*** Opening of SOURCE MATERIAL ***
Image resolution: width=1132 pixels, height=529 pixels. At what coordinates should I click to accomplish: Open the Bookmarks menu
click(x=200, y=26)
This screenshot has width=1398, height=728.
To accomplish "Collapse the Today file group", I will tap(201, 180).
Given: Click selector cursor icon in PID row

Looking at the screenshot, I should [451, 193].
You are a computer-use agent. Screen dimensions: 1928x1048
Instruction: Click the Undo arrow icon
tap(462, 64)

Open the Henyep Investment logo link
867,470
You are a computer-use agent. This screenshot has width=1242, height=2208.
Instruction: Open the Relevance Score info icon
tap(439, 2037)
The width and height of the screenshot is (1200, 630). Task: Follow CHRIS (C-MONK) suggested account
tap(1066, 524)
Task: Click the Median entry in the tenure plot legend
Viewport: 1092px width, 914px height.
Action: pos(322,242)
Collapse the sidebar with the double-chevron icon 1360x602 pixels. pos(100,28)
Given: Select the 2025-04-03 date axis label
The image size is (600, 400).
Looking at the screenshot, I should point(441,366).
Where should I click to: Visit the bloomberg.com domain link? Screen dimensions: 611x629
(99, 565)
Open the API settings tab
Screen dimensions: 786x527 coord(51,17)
*** Close of SOURCE MATERIAL ***
**PROMPT:** If a line in the data above contains "agent", return that line.

**SOLUTION TO THIS PROBLEM:**
You are a computer-use agent. Screen dimensions: 1928x1048
You are a computer-use agent. This screenshot has width=1242, height=2208.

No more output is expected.